● **Task**:
Return exactly the lines of the data below, from the one that contains "At what coordinates" through the final line, and leave out every picture.

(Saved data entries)
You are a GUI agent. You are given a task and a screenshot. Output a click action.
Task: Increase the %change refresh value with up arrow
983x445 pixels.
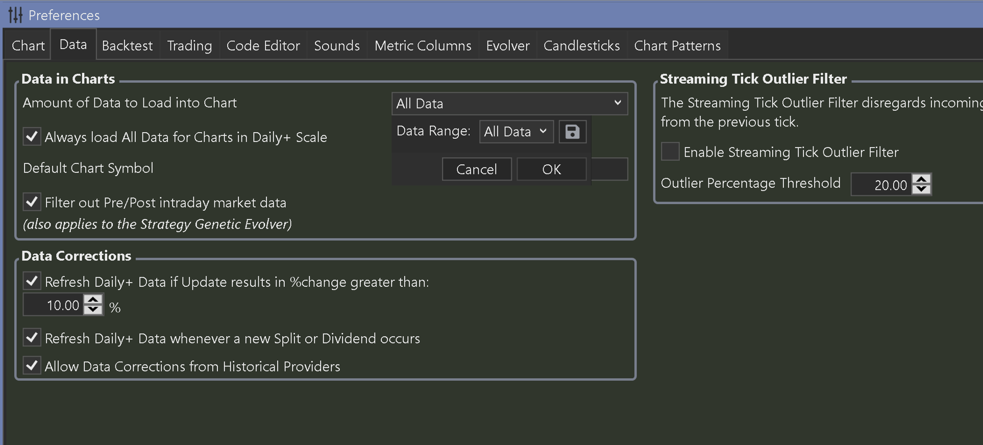click(x=93, y=300)
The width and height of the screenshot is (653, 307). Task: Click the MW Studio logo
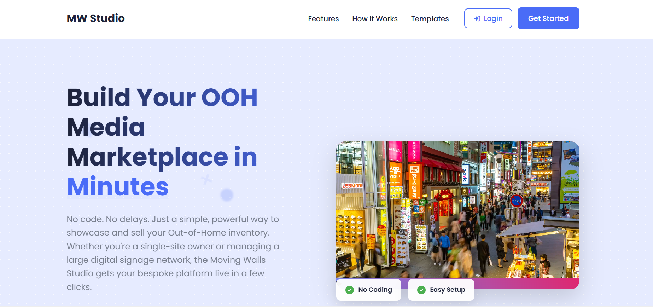pyautogui.click(x=95, y=18)
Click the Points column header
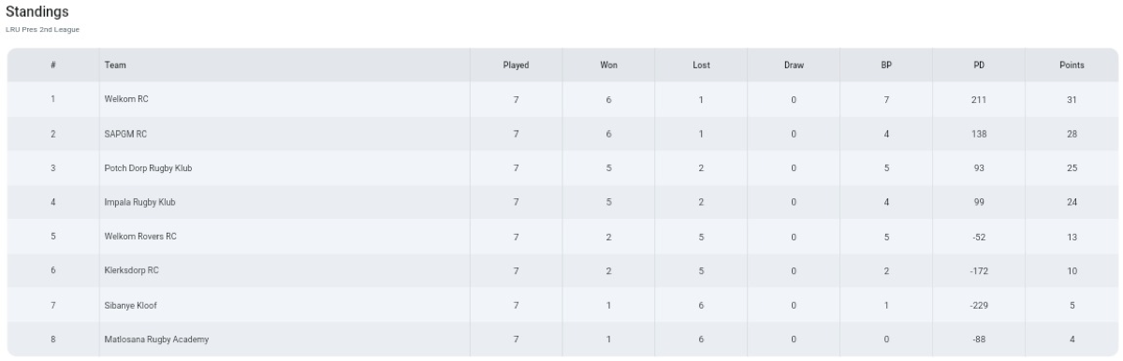Screen dimensions: 1123x361 (1072, 65)
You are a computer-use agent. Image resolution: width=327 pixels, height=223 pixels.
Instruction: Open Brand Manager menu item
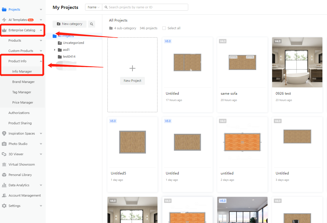(23, 82)
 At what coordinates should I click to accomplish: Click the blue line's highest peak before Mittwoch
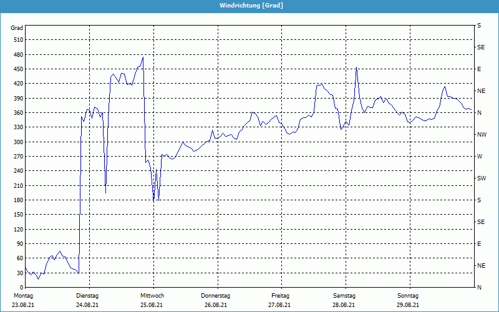tap(143, 57)
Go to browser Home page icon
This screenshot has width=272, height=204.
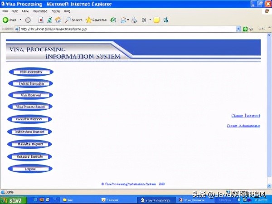coord(58,20)
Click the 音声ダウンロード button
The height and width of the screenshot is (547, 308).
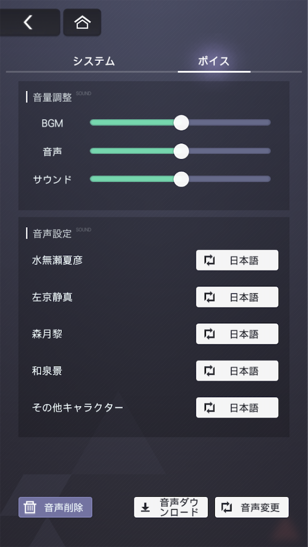click(x=171, y=507)
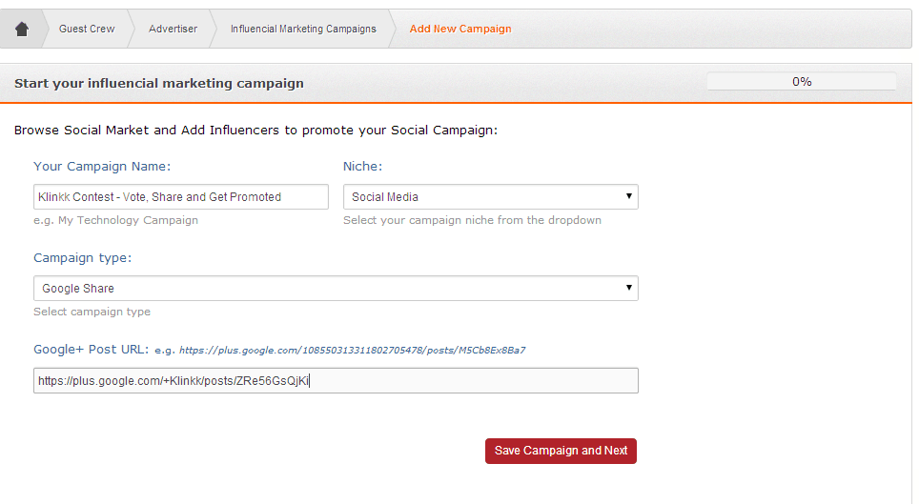This screenshot has height=504, width=919.
Task: Click the Niche label
Action: coord(363,167)
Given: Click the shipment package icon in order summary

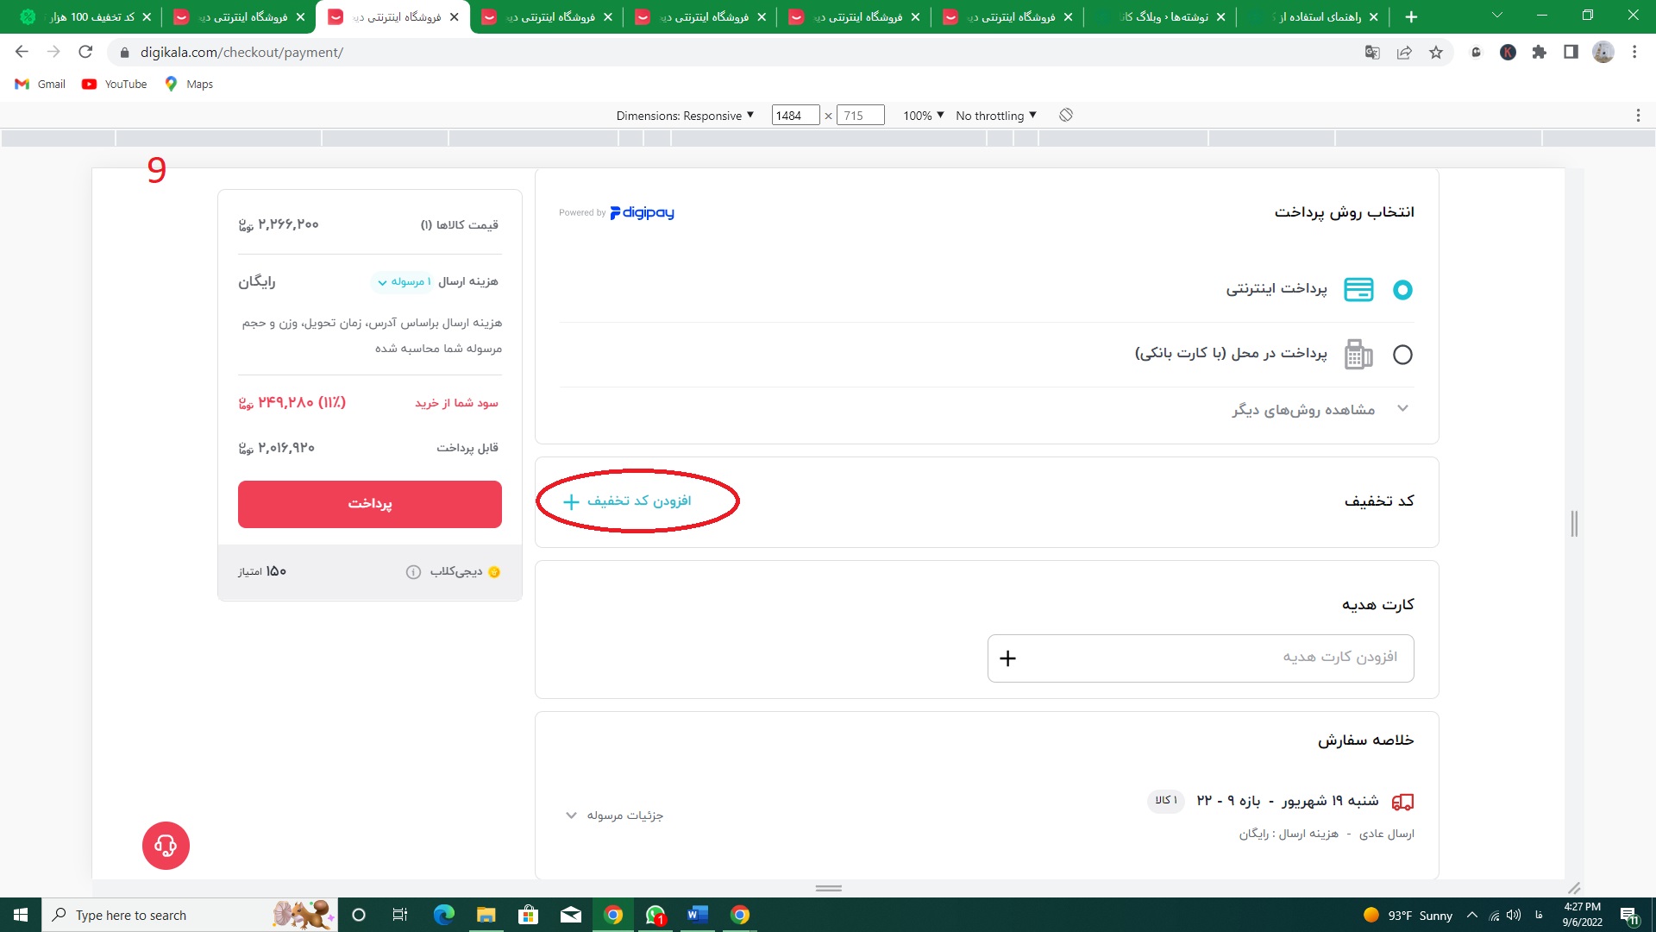Looking at the screenshot, I should (x=1402, y=801).
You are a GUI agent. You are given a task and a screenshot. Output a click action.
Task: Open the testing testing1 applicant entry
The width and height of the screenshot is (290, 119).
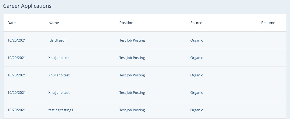[61, 110]
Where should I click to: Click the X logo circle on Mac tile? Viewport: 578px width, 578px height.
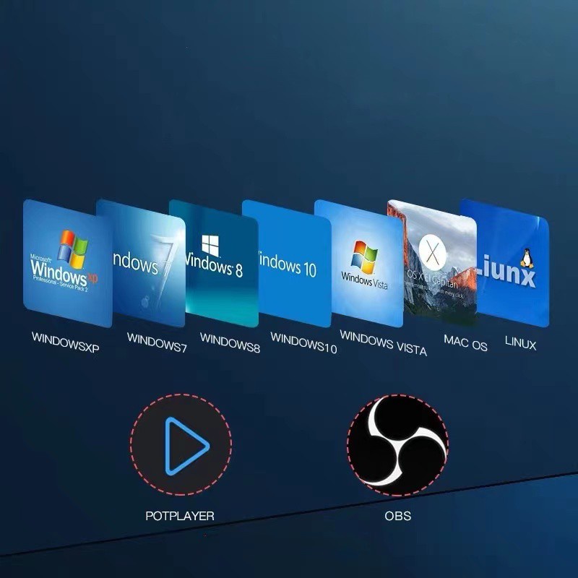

● **Response to the exercise**:
 At what coordinates should I click to accomplish: Click the blue line's highest peak before Mittwoch
tap(143, 57)
Go to browser Home page icon
This screenshot has width=272, height=204.
coord(58,20)
Click the 音声ダウンロード button
The height and width of the screenshot is (547, 308).
click(x=171, y=507)
This screenshot has height=504, width=919.
Task: Click the Niche label
Action: coord(363,167)
Given: Click the shipment package icon in order summary

Looking at the screenshot, I should (x=1402, y=801).
You are a GUI agent. You are given a task and a screenshot. Output a click action.
Task: Open the testing testing1 applicant entry
The width and height of the screenshot is (290, 119).
[61, 110]
Where should I click to: Click the X logo circle on Mac tile? Viewport: 578px width, 578px height.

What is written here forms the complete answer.